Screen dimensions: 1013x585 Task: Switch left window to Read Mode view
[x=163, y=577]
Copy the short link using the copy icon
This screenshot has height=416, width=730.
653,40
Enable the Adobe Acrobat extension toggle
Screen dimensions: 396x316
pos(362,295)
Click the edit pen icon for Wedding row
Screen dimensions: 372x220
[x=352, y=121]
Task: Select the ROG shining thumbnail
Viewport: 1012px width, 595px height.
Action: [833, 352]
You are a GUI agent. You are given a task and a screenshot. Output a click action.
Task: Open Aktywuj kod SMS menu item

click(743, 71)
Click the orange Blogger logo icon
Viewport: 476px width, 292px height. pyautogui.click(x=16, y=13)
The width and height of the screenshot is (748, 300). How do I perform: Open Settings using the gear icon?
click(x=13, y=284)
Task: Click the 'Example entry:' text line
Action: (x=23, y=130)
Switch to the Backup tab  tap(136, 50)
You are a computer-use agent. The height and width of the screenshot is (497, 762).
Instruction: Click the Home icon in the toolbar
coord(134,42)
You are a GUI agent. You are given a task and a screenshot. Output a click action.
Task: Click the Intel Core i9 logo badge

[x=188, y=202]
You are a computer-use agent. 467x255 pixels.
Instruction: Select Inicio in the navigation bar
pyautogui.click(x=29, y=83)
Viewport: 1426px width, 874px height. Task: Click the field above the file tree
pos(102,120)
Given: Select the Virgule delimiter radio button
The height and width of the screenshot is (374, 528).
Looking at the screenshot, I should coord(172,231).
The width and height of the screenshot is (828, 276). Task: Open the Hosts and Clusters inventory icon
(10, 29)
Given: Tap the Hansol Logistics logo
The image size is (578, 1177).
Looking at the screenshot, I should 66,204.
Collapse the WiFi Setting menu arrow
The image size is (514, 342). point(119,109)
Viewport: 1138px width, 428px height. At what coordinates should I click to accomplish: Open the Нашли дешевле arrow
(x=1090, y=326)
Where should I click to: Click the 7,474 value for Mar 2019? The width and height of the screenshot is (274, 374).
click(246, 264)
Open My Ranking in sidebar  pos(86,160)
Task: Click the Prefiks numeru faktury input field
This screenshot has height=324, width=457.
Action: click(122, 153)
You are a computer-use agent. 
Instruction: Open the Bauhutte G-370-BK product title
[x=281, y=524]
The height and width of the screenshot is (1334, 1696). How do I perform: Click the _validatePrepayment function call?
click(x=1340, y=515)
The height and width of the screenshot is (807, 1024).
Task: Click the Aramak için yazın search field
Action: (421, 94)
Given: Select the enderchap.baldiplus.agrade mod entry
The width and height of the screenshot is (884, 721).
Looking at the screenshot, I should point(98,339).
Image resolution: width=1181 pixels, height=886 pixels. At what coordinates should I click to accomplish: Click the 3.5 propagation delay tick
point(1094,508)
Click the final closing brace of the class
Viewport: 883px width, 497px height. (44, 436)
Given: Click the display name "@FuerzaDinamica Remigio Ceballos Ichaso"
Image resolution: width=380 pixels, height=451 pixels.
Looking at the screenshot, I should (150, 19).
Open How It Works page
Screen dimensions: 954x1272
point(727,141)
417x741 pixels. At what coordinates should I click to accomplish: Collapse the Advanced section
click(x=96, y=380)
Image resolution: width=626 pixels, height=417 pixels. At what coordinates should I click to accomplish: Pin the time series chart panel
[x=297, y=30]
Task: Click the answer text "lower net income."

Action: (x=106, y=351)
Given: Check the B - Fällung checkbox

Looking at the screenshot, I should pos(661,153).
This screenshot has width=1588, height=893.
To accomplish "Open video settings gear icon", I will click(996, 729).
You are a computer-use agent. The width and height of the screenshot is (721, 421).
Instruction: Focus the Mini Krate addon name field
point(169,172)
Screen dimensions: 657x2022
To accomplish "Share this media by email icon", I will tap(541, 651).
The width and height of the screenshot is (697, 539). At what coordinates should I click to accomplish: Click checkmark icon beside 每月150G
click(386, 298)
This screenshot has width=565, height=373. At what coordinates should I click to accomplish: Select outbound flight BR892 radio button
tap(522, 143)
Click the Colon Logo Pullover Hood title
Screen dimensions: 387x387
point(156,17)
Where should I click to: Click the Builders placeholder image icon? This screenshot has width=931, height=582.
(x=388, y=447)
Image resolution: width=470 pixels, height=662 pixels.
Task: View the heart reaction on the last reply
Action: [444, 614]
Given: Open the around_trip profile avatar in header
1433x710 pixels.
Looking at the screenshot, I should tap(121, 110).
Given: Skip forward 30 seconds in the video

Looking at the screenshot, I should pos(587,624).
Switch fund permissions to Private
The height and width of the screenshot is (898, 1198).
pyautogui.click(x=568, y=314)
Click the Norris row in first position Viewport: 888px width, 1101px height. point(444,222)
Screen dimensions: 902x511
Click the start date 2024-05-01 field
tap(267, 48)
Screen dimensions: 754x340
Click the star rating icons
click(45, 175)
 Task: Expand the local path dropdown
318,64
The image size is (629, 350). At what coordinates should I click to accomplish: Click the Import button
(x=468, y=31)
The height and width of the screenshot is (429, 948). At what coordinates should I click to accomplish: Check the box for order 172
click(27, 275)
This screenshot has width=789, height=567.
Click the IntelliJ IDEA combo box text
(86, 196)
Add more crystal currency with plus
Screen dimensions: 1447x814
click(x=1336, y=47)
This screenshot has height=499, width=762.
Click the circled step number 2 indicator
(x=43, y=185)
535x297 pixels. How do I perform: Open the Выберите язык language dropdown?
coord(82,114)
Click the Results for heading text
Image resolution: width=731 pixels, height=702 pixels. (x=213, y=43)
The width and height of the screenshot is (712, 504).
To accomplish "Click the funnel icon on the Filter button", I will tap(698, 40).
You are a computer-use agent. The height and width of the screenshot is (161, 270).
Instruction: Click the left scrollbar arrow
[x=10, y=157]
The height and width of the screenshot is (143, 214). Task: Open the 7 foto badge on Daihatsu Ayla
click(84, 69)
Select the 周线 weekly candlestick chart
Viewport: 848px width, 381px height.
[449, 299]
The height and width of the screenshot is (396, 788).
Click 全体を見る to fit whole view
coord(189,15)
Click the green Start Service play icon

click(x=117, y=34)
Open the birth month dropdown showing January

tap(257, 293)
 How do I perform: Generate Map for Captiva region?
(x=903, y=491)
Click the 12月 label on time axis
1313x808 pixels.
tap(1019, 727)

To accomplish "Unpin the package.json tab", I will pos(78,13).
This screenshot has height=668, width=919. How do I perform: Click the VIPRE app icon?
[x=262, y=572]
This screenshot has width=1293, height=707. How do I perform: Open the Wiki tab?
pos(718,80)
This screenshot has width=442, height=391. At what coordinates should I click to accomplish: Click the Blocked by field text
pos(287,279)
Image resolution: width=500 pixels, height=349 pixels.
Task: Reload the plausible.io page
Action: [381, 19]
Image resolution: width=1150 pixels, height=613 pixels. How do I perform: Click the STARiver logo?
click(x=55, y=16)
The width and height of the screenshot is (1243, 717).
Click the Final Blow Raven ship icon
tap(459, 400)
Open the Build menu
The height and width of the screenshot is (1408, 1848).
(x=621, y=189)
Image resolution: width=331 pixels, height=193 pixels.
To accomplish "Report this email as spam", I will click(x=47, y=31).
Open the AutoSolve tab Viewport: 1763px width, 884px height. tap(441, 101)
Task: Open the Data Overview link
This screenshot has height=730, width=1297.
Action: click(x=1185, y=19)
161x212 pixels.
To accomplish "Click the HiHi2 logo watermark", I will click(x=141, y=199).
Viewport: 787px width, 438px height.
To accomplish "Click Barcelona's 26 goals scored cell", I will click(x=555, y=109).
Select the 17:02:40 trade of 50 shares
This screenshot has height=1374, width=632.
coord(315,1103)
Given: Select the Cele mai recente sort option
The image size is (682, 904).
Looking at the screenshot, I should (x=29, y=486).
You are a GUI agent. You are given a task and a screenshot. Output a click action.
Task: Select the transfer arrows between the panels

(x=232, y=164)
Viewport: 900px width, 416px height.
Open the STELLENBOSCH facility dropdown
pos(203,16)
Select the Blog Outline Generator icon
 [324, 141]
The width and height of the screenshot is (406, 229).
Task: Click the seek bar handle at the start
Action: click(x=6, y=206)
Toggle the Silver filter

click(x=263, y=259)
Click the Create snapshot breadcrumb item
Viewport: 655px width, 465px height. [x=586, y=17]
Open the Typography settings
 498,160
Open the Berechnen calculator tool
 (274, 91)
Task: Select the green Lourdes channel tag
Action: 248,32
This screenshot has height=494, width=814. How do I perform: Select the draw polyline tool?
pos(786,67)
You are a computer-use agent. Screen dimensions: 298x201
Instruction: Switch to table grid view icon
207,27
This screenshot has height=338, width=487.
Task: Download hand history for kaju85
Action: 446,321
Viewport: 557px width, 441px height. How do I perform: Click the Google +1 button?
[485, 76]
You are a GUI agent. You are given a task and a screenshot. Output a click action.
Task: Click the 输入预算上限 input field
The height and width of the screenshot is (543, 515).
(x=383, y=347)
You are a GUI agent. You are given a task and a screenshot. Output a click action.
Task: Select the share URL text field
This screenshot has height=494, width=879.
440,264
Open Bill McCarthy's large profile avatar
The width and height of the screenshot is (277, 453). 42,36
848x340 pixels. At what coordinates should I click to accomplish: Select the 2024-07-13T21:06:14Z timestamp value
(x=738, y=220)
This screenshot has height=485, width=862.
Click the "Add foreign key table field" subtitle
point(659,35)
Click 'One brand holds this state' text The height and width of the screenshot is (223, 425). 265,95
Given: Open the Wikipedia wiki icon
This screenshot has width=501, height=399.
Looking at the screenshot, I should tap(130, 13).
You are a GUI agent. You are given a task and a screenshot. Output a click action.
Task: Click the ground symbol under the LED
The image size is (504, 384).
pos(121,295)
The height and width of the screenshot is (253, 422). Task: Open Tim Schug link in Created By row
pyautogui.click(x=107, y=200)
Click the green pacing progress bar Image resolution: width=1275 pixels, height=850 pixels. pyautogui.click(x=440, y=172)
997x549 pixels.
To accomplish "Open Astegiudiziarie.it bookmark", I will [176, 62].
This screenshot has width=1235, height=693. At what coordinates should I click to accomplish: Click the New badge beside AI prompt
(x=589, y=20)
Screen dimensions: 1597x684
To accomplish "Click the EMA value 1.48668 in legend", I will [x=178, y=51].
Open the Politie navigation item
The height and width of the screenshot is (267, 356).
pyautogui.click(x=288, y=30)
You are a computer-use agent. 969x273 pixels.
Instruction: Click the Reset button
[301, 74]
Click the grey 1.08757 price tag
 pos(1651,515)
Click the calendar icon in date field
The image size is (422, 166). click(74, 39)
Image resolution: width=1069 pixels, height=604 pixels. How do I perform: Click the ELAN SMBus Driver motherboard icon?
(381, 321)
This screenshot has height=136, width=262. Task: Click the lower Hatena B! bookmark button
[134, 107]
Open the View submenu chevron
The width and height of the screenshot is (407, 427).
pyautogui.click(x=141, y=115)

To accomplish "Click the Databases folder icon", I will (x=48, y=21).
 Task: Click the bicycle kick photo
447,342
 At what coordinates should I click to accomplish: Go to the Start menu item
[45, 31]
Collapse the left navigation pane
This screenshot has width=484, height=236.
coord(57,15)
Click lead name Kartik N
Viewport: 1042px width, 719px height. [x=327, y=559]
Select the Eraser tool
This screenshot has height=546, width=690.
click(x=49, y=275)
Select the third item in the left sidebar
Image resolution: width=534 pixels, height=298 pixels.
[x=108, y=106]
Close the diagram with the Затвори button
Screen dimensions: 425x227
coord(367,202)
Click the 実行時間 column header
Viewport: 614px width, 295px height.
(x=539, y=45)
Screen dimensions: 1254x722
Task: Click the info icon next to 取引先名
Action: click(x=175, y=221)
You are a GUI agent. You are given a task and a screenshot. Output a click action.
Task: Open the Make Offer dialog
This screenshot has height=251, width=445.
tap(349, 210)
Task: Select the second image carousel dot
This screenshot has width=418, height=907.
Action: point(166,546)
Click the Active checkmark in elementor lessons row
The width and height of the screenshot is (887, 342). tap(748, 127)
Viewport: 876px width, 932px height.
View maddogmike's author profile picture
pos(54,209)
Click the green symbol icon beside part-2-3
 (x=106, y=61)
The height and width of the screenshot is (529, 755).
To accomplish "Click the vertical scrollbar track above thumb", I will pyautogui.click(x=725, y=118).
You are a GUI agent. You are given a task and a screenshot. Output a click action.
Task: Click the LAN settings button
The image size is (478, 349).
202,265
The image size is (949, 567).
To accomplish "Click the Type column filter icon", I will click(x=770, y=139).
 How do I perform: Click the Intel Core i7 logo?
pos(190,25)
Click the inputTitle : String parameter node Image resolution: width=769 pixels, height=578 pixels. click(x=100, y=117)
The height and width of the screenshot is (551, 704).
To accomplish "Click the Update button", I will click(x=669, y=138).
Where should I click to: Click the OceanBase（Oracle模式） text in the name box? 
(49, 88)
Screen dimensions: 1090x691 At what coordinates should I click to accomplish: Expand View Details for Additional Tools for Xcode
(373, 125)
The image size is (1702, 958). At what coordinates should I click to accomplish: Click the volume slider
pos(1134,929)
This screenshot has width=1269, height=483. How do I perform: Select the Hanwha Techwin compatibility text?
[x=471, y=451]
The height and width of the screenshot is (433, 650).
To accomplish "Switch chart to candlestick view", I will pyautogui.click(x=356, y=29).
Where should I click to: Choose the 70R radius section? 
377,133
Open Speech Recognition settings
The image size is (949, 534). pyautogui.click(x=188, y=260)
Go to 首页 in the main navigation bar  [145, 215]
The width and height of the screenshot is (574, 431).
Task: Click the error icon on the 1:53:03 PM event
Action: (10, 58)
***
_TASK OBJECTIVE_
Reproduce, word for word, everything from the first line of the records down to the line containing "The image size is (514, 342). point(119,109)", including both of these lines.

_ANSWER TO THE EXERCISE_
Screen dimensions: 1013x585 Task: Switch left window to Read Mode view
[x=163, y=577]
Copy the short link using the copy icon
This screenshot has height=416, width=730.
653,40
Enable the Adobe Acrobat extension toggle
Screen dimensions: 396x316
pos(362,295)
Click the edit pen icon for Wedding row
Screen dimensions: 372x220
[x=352, y=121]
Task: Select the ROG shining thumbnail
Viewport: 1012px width, 595px height.
Action: [833, 352]
You are a GUI agent. You are given a task and a screenshot. Output a click action.
Task: Open Aktywuj kod SMS menu item

click(743, 71)
Click the orange Blogger logo icon
Viewport: 476px width, 292px height. pyautogui.click(x=16, y=13)
The width and height of the screenshot is (748, 300). How do I perform: Open Settings using the gear icon?
click(x=13, y=284)
Task: Click the 'Example entry:' text line
Action: (x=23, y=130)
Switch to the Backup tab  tap(136, 50)
You are a computer-use agent. The height and width of the screenshot is (497, 762).
Instruction: Click the Home icon in the toolbar
coord(134,42)
You are a GUI agent. You are given a task and a screenshot. Output a click action.
Task: Click the Intel Core i9 logo badge

[x=188, y=202]
You are a computer-use agent. 467x255 pixels.
Instruction: Select Inicio in the navigation bar
pyautogui.click(x=29, y=83)
Viewport: 1426px width, 874px height. Task: Click the field above the file tree
pos(102,120)
Given: Select the Virgule delimiter radio button
The height and width of the screenshot is (374, 528).
Looking at the screenshot, I should coord(172,231).
The width and height of the screenshot is (828, 276). Task: Open the Hosts and Clusters inventory icon
(10, 29)
Given: Tap the Hansol Logistics logo
The image size is (578, 1177).
Looking at the screenshot, I should 66,204.
Collapse the WiFi Setting menu arrow
The image size is (514, 342). point(119,109)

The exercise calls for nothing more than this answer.